Do outro lado o público, ávido por coisas que não façam pensar em ruindades ou em vírus, consome sem saber eles que na verdade as grandes empresas de cerveja, macarrão, frango, de carros, calçados, grandes lojas de departamento, laboratórios, companhias de internet, indústria de laticínios e tantas outras já pagaram o cachê dos artistas que estão “bombando” nas fileiras do sucesso.

A música criada, consumida, copiada, assimilada e praticada hoje no Brasil teve seu contorno definido nas décadas de 1970 e 1980. Até então a dinâmica é mesma, a indústria é a mesma. Se tem poucos clicks, se aparece em poucos programas de televisão, evidentemente não vai vender. No meio desta corda estão músicos profissionais e amadores, compositores, letristas, arranjadores que acabam se envolvendo por pura sobrevivência.
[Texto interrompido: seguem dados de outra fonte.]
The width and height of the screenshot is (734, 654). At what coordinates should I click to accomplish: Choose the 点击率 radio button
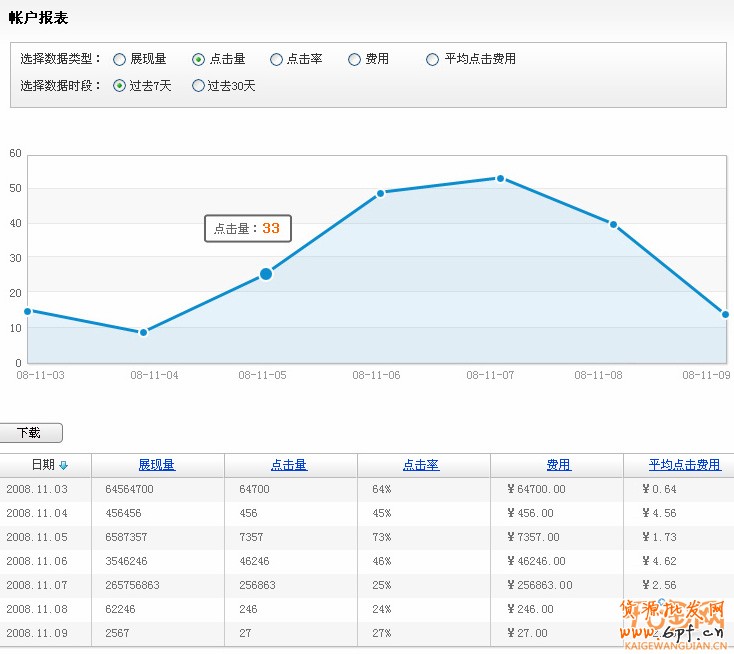pos(276,60)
Este vazio de ideias e de criação, que alguns artistas têm sentido, juntamente com a proliferação da música variante (brega, sofrida, sertaneja, funk de plástico), nos faz lembrar um período antes do movimento rock nacional surgir no país, que começou quando a tropicália chegou ao fim com o afastamento das figuras motrizes mais importantes da música brasileira. Naquela época, segundo os livros de história da música do período, os grandes centros do país (Rio de Janeiro, São Paulo, Salvador, Recife, Porto Alegre e Curitiba) o vazio de ideias, de movimentação e de debate provocado por essa ausência, pelo clima repressivo reinante, pelo vazio de fórmulas dos festivais que conduziu uma geração emergente, com na época entre 17 a 30 anos, a admirar, e consequentemente, tentar imitar com fidelidade a música que vinha de fora.

Para onde vai essa geração radical de consumidores idolatras deste modelo e estilo de música é que ninguém sabe ainda. Enquanto isso, consome-se, bebe-se, dorme-se e espera-se a pandemia passar e contarmos o número de mortos e vivos pelo Jornal Nacional.